Sou pesadelo. Sou noite fria de Inverno.
Durmo ao relento e deixo o frio picar-me a pele. Estou gelada e despegada do mundo. Cortei a corda que nos unia e unificava.
Sou o terror da noite. Sou a noite.
Sou o escuro, o que não tem nome. Sou incorpórea, viajo por entre toda a gente e de dentro de toda a gente lhes vejo o buraco. É um buraco a todos comum, unânime, incipiente, desajeitado, mas sobretudo é um buraco vazio, característico da natureza humana.
Cheira mal, sabe a qualquer coisa putrefacta que ninguém ousa tocar porque lhes parece que quanto menor for o seu afastamento mais danos lhes poderá causar.
A distância parece-me então também minha aliada. Observo de longe o vazio, o Nada que têm dentro.

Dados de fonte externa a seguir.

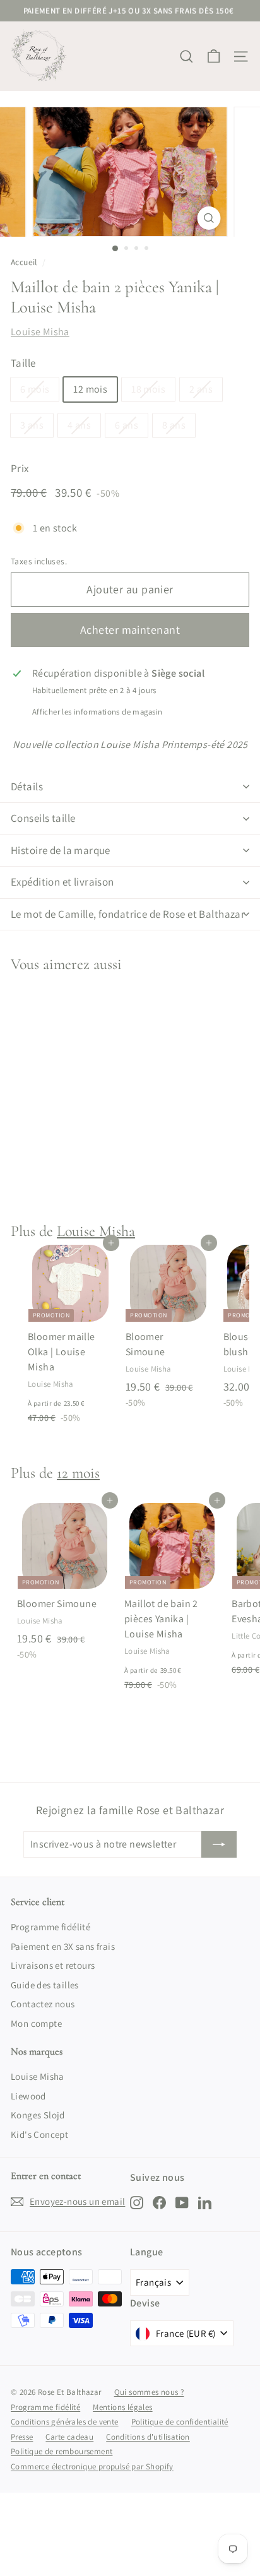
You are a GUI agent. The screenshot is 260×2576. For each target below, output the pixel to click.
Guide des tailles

Os sorrisos que simulam as pequenas máquinas despidas, vazias.
Sinto-lhes o vácuo. Ecoam-lhes por dentro vozes soltas perdidas, que procuram na verdade um superfície sólida, preenchida, minimamente cheia. Mas não encontram porque tudo isso nada mais é do que uma utopia. Como muitos "eus" que se nos contam nos quais acreditamos enquanto seres ingénuos.
O cheio não tem lugar. Tem o vazio.
E do vácuo que persiste na nossa essência ninguém lhe consegue escapar. Faz parte da nossa própria natureza a nossa mesma decadência.